You know I gave you and the moderators hell on this because of the LE* history mainly and the games that continue to get played over there.  Little things like this are babysteps towards more swift and ugly actions. A number of us have found ourself on the wrong side of the ban hammer for being unpopular or poking the beast in the eyes.

Powers once realized are hard not just to abuse at will and random [like handing out bans or rummaging data].  I don't want to see this community head that way. 

I am a fan of this stuff being worked out in public always, and not by some mob rule.  Too easy to just bulldoze folks, rightly or wrongly.  This is a community afterall.

I'd ask the moderators issuing the ban to put some time to it and establish a ban level so we aren't on one strike terror with folks.  Everyone deserves a second chance... Much beyond three and too damn bad though 

That's all for me tonight, I am off to bed.  Tomorrow I turn three and start pre-school, you smarmy fuck @lbft.


----------



## HalfEatenPie (Sep 5, 2014)

drmike said:


> I'd ask the moderators issuing the ban to put some time to it and establish a ban level so we aren't on one strike terror with folks.


To be perfectly honest, I gave Matthew warnings over this.  In addition, being a reasonable human being, I'm pretty sure we wouldn't ban someone out of the blue without giving them a prior warning as to what they're doing wrong.  Handing out unwarranted bans is just counter-productive to what we're trying to maintain... which is a community.  

This of course excludes spam bots.  Because screw spam bots.


----------



## Kayaba Akihiko (Sep 5, 2014)

I don't really know why people are bitching about him getting banned, it's not like anyone actually wants him to continue to ruin the forum's reputation.

HEF Could just have chalked it off to "I have decided to not be as tolerant as I used to be in the past" Or just say that it was a decision that took him awhile to make.

I'm also surprised that Mann and Martin actually allowed this thread, I was expecting a middle finger to the face and/or just a "If you don't like it, leave."


----------



## MannDude (Sep 5, 2014)

Kayaba Akihiko said:


> I'm also surprised that Mann and Martin actually allowed this thread, I was expecting a middle finger to the face and/or just a "If you don't like it, leave."


This thread doesn't bother me, and it's only 8:12AM in Martin's locale so he may not be awake yet.


----------



## MartinD (Sep 5, 2014)

It may surprise some people to hear that I was the one not keen on a ban.


It's also, yet again, disheartening to see we have to explain actions, to justify them. There is no reign of terror here.


As for the IRC ban, that was my retarded move. Once again my script let me down and the issued ban was...moronic.


Interesting that we're accused of being influenced by the mob or that Manndude is a pushover and yet here we are, defending actions, based on some people getting their panties in a twist.

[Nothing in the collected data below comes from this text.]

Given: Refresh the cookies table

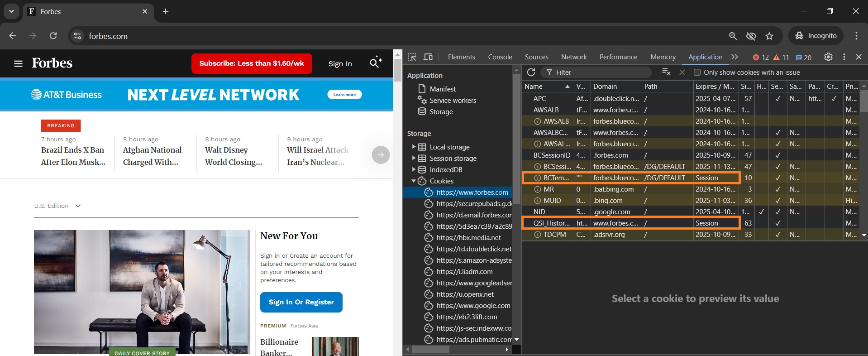Looking at the screenshot, I should pos(531,72).
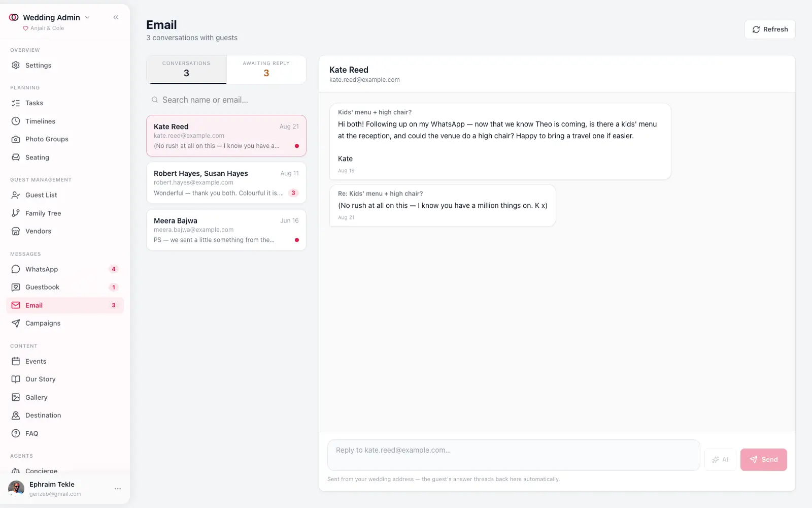Open the Meera Bajwa conversation
Viewport: 812px width, 508px height.
[226, 230]
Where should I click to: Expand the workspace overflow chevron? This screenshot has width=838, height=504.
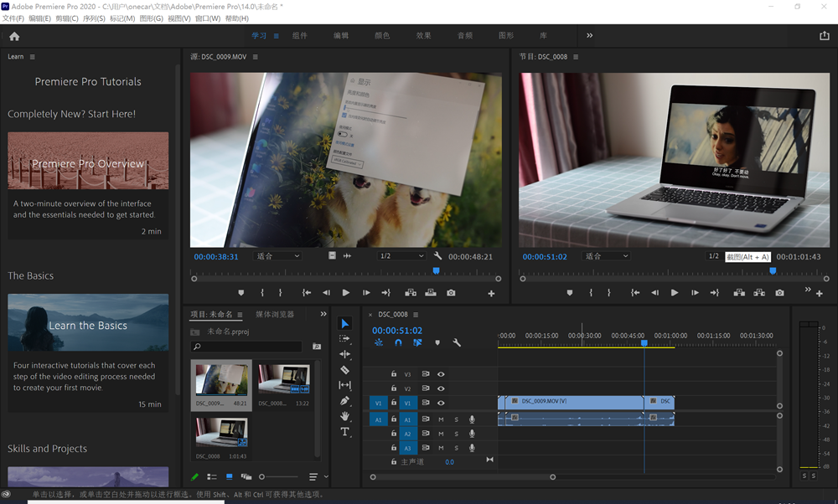point(589,36)
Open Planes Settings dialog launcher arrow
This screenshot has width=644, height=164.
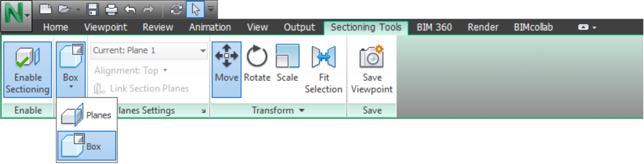204,111

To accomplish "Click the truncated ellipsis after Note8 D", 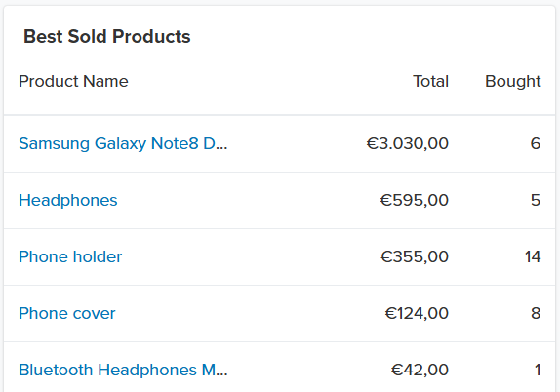I will 221,148.
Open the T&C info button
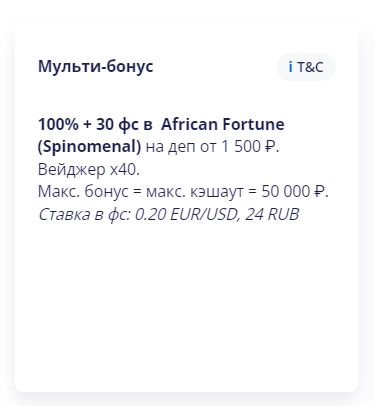 point(306,67)
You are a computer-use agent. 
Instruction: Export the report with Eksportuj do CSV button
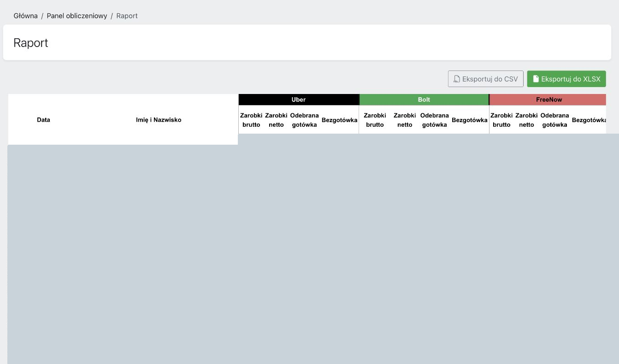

One rule for some, another for the rest. Pretty sure I brought that up earlier, too. Ironic.


----------



## wlanboy (Sep 5, 2014)

I wrote quite a little bit of text but deleted it because I would have add water to the mills of ban-o-matic.

We should ban people because they did really bad things to the community.

Offering not that .....good services should not be worth the hassle.

How should new memebers find out about bad offers?

Well comments and reviews.

If they then buy shit .. well, at least then they learnd that thing about not buying out of the price alone.

If we really would ban people right out of not so good service - hey I would ban about 50 people.

That alone (definition of good services) should show how dumb that move would be.

If someone posts the same offer again and again -> delete thread and warn him.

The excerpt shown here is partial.